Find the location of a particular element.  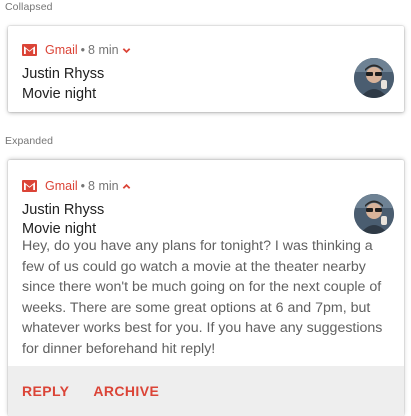

expanded-section-label: Expanded is located at coordinates (30, 141).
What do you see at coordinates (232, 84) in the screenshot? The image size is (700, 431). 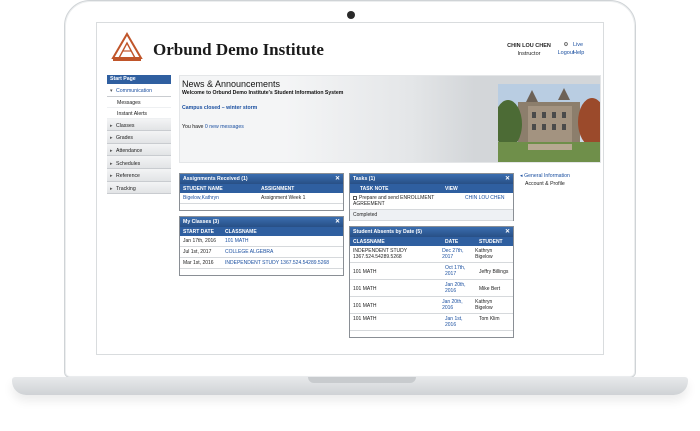 I see `news-title: News & Announcements` at bounding box center [232, 84].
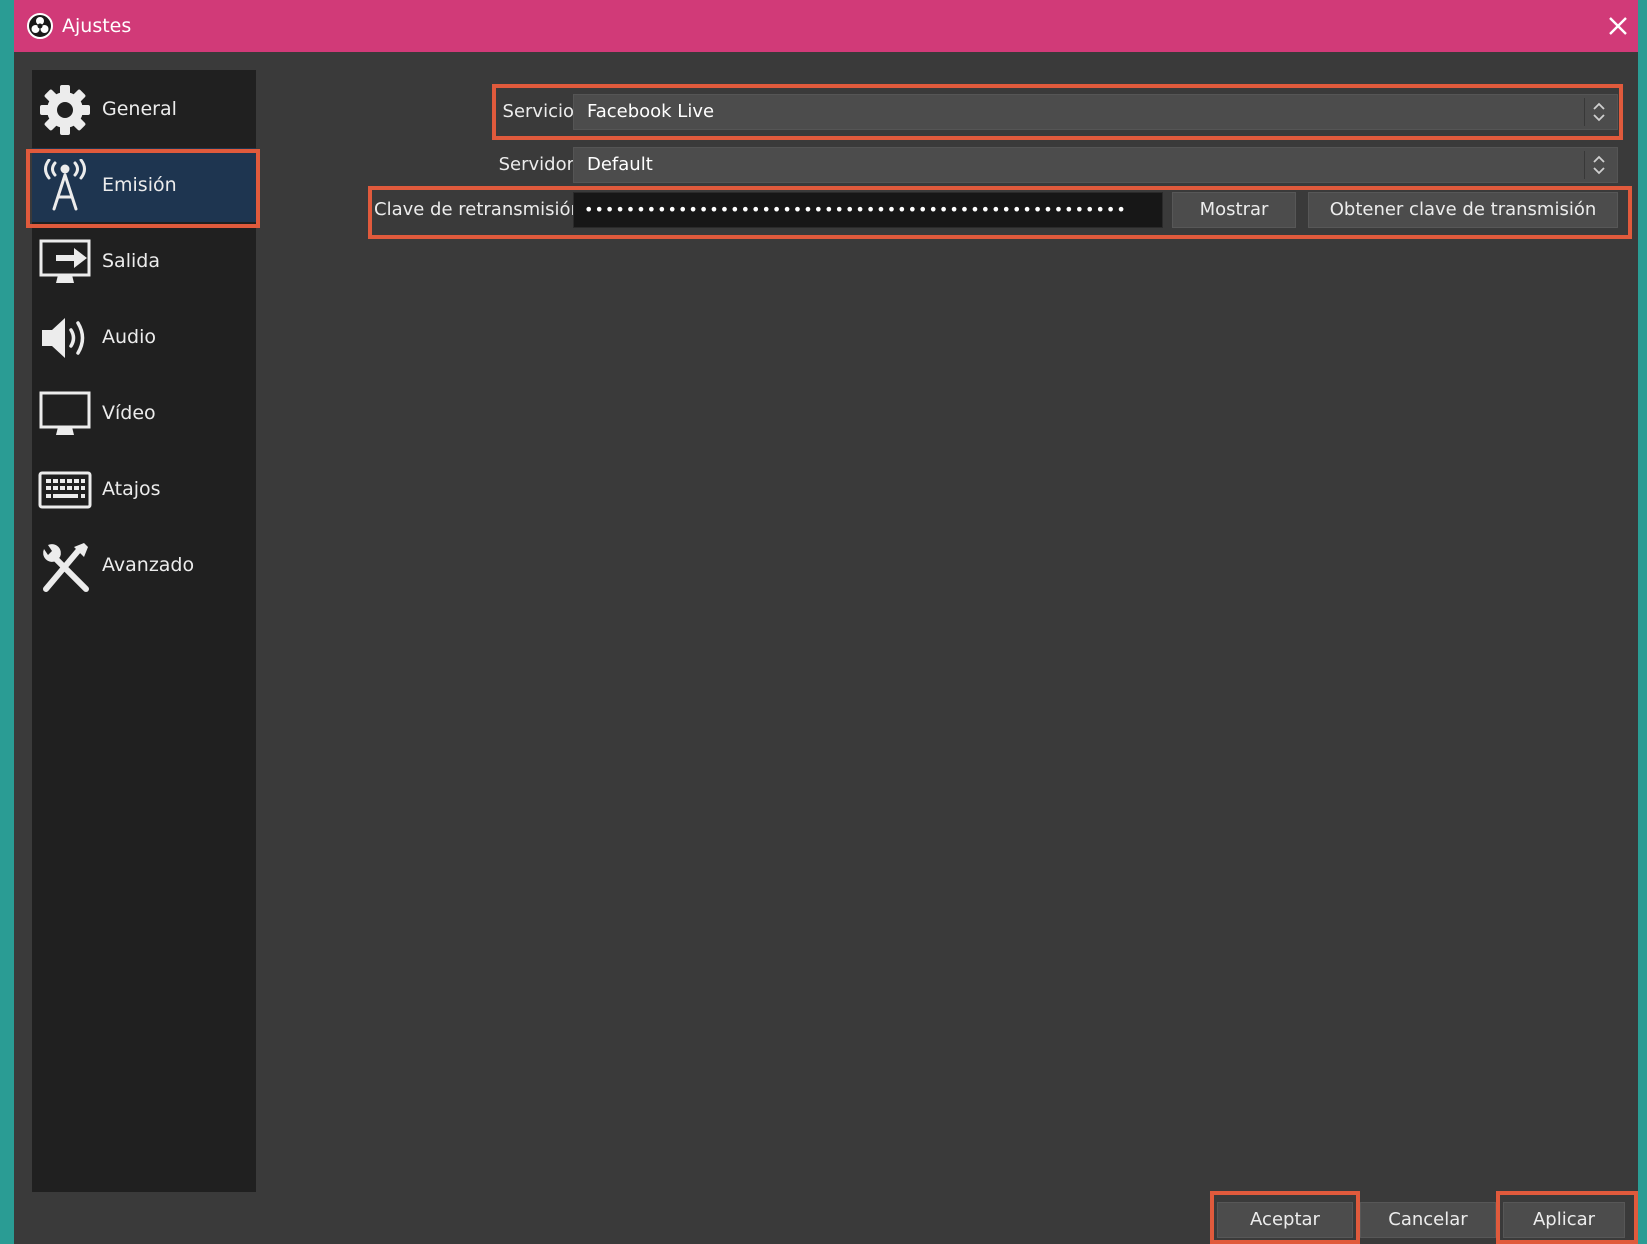 The width and height of the screenshot is (1647, 1244). I want to click on sidebar-item-audio: Audio, so click(144, 337).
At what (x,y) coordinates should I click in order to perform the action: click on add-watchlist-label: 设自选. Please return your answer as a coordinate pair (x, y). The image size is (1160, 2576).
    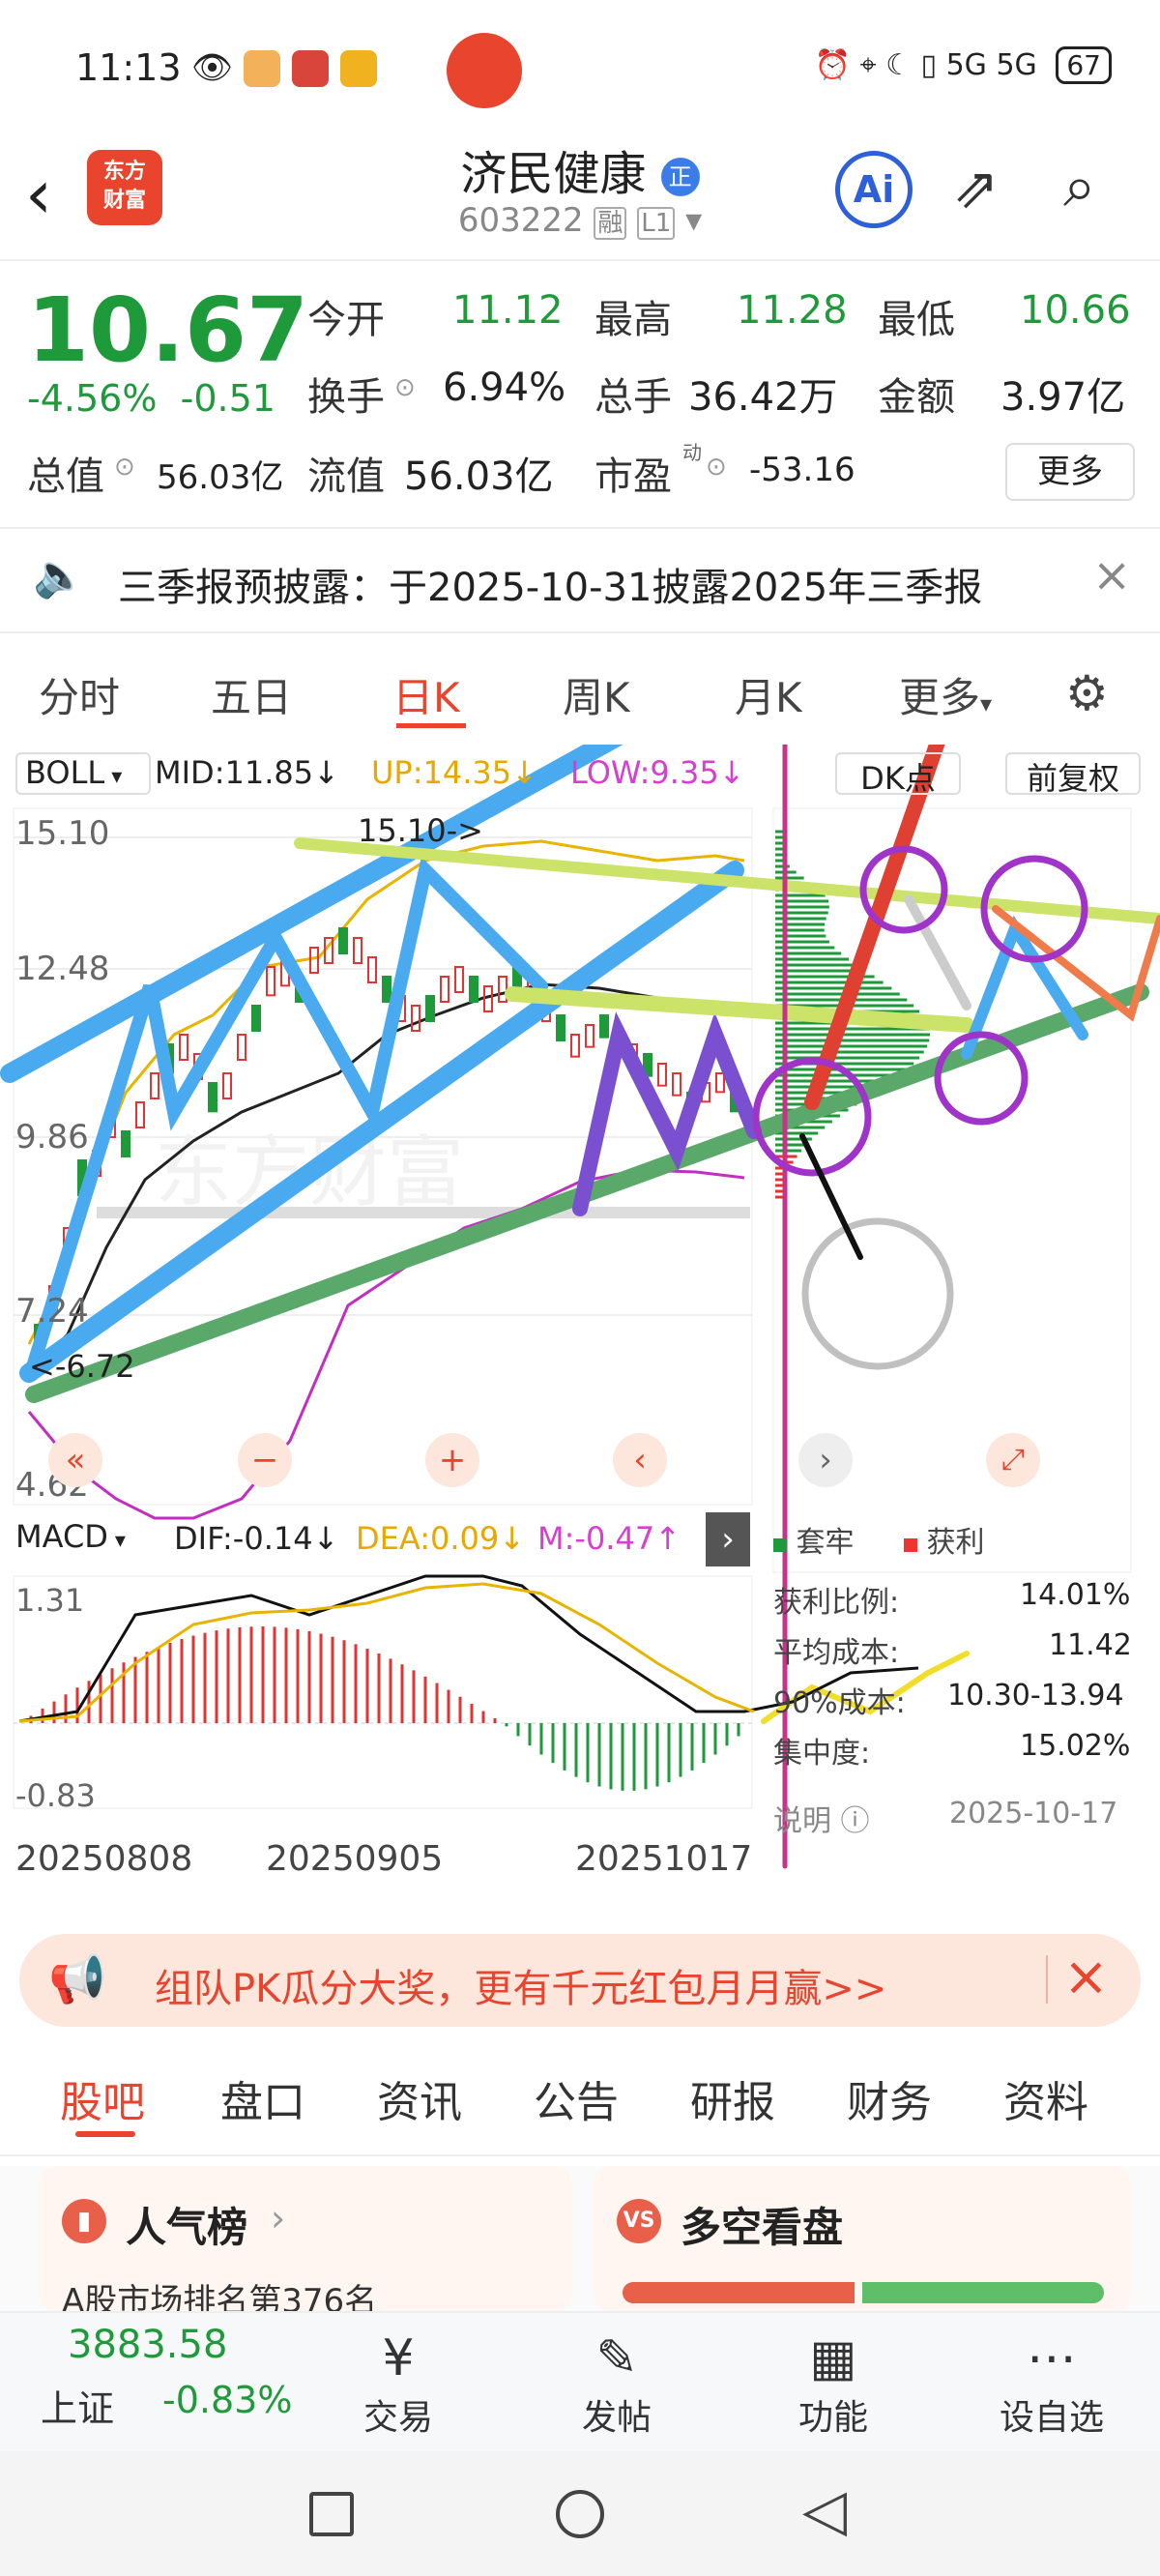
    Looking at the image, I should click on (1052, 2418).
--------
Copy out everything from the line containing "At what (x,y)" down to the end of the listing, substituting "tuple" for "coordinate pair" and keeping every other word the same. Omit the pictures.

At what (x,y) coordinates should I click in order to perform the action: click on add-watchlist-label: 设自选. Please return your answer as a tuple (x, y). The image size is (1160, 2576).
    Looking at the image, I should click on (1052, 2418).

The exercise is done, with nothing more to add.